Le budget de l’Allemagne sera de 524 milliards d’euros l’an prochain, en hausse de 21,5 milliards d’euros, soit environ 4 % par rapport à l’exercice actuel 1.
- Pour le financer, le gouvernement prévoit un nouvel endettement record depuis la pandémie de coronavirus.
- L’émission de dette représentera l’an prochain 17 % des recettes fédérales, soit 90 milliards d’euros — plus du double du chiffre de 2024.
- Il faut également tenir compte du déplacement de certaines dépenses dans les différents fonds spéciaux créés par les réformes constitutionnelles de 2022 et 2025.
- Plus d’un tiers des dépenses, soit 197 milliards d’euros, sera alloué aux dépenses sociales, principalement en raison d’une hausse des prestations de retraite.
Conformément à la projection pluriannuelle annoncée en juin, le budget de la défense atteindra cette année 108 milliards d’euros, soit son niveau le plus élevé depuis la fin de la guerre froide.

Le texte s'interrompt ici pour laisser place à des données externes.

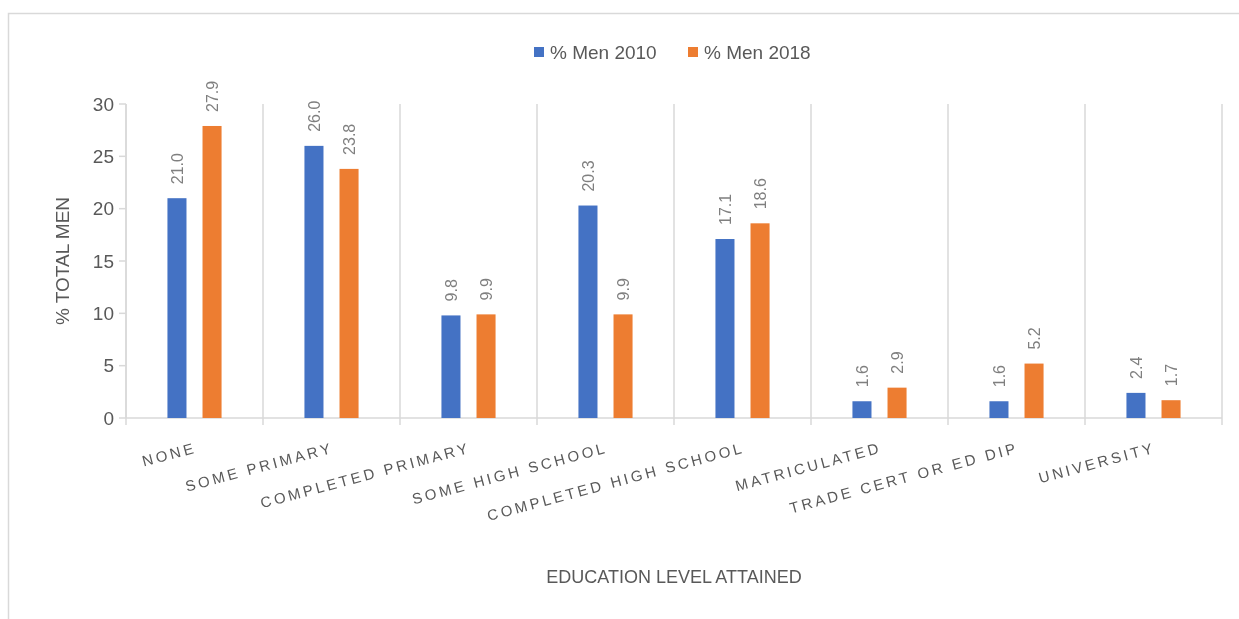 This screenshot has height=619, width=1239. I want to click on y-axis-title: % TOTAL MEN, so click(62, 261).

Une grande partie de ces dépenses est financée par l’emprunt : soit à partir du fonds spécial pour la Bundeswehr créé en 2022 suite au discours de la Zeitenwende, soit grâce à la dérogation au frein à l’endettement décidée au printemps. 11,5 milliards d’euros iront directement à l’Ukraine, une somme record depuis le début de la guerre d’agression de la Russie, selon le gouvernement.
Conformément à la réforme constitutionnelle de mars 2025, l’investissement dans les infrastructures est en nette hausse.

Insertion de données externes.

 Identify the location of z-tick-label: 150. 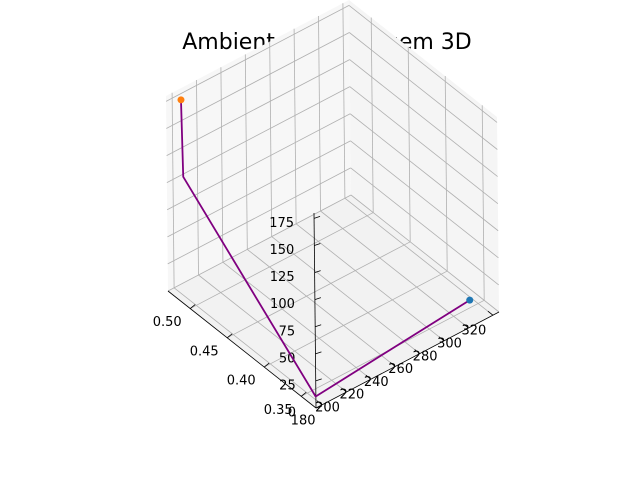
(282, 250).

- Cependant, celui-ci n’apparaît que partiellement dans le budget « noyau » (Kernhaushalt) puisqu’une partie des crédits sont déplacés vers le « fonds spécial ».
- Le ministère des Transports, outre le fonds spécial, bénéficie notamment dans le budget régulier de 14 milliards d’euros d’investissements supplémentaires auxquels s’ajoutent 21 milliards du fonds spécial.
- Cependant, par rapport au budget 2025, le service de la dette est désormais un poste budgétaire plus important que celui des transports.
Le débat sur le budget a été accompagné de violentes oppositions, y compris au sein de la coalition gouvernementale. La « Junge Union », l’organisation de jeunesse de la CDU/CSU, a fomenté contre le gouvernement un début de fronde parlementaire.
- L’organisation s’insurge notamment contre le risque d’injustice intergénérationnelle que fait peser la hausse des dépenses de retraite dans le budget de l’État 2.
- Les jeunes chrétiens-démocrates s’opposent à une mesure imposée par le SPD dans l’accord de coalition, qui, pour maintenir le niveau de la retraite de base à 48 % du salaire brut jusqu’en 2040, impliquerait environ 120 milliards de dépenses supplémentaires.
- Derrière le chef de la Junge Union, Johannes Winkel, 18 députés au Bundestag menacent ainsi le gouvernement, qui dispose d’une majorité de 13 sièges seulement, de rompre les rangs sur le vote du financement des retraites.
À la tribune du Bundestag mardi 25 novembre, Lars Klingbeil a décrit les deux débats budgétaires 2025 et 2026 comme un simple « échauffement », préludant des discussions et des arbitrages bien plus difficiles pour les exercices à venir.
- L’AfD, principal parti d’opposition, a dénoncé le risque d’une « gigantesque spirale de la dette », tandis que Bündnis 90/Die Grünen, qui avaient pourtant approuvé en mars la réforme constitutionnelle sur l’assouplissement du frein à l’endettement, ont qualifié le projet de loi gouvernemental d’aveu d’impuissance.
- Pour Dietmar Bartsch, coprésident de Die Linke, troisième groupe d’opposition au Bundestag, « des chars ne peuvent pas remplacer une stratégie économique » — une allusion au réarmement auquel son parti s’oppose.
Sources
- Bundeshaushalt 2026 – Bundesfinanzministerium, Ministère fédéral des Finances, 25 novembre 2025.
- « Mehrheit im Bundestag : „Es kann nicht angeordnet werden“ – JU-Chef Winkel legt im Rentenstreit nach », Die Welt, 23 novembre 2025.